Dernier symptôme en date de ce phénomène, qui affecte au total plus de 143 millions de personnes aux États-Unis, le lac Mead, plus grosse réserve d'eau du pays située sur le fleuve Colorado, à la frontière du Nevada et de l'Arizona, a atteint cette semaine son niveau le plus bas depuis sa création dans les années 1930.
Le lac, attenant au célèbre barrage de Hoover Dam qui se dresse aux portes de Las Vegas, n'est plein qu'à 36%, en-dessous du record établi en 2016. Les autorités fédérales s'attendaient certes à ce qu'une telle pénurie survienne, mais pas avant le mois d'août.
La situation est tout aussi préoccupante dans le nord de la Californie, pourtant généralement bien arrosée durant l'hiver et le printemps. Le niveau du lac Oroville, deuxième réservoir de l'État et élément-clé du réseau fournissant de l'eau potable à 27 millions de Californiens, est cinquante mètres plus bas qu'en 2019.
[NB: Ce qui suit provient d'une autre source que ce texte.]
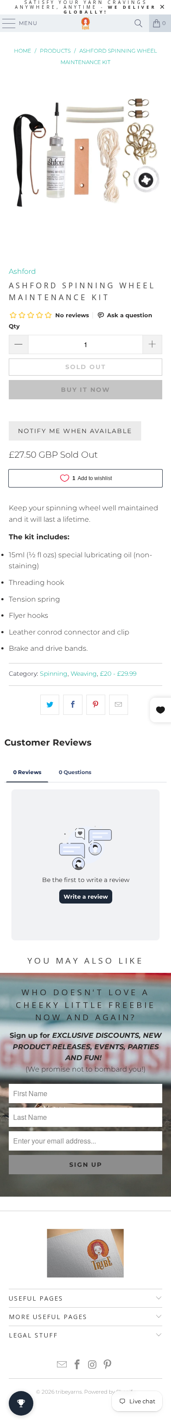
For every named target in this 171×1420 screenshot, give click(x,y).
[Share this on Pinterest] (95, 705)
Désormais, des restrictions d'eau importantes sont inévitables dans les mois à venir, ce qui pourrait avoir des conséquences graves dans plusieurs États de l'ouest du pays, notamment pour les exploitations agricoles qui dépendent de l'irrigation et fournissent une grande partie des fruits et légumes du pays. Sans parler des amandiers de Californie, qui représentent jusqu'à 80% de la production mondiale mais que certains agriculteurs ont déjà commencé à arracher pour réduire leur consommation en eau.
Au 1er avril, qui marque traditionnellement la fin des chutes de neige, les réserves de neige dans la Sierra Nevada voisine - source d'environ un tiers de l'eau utilisée en Californie - étaient seulement d'environ 60% par rapport à la moyenne.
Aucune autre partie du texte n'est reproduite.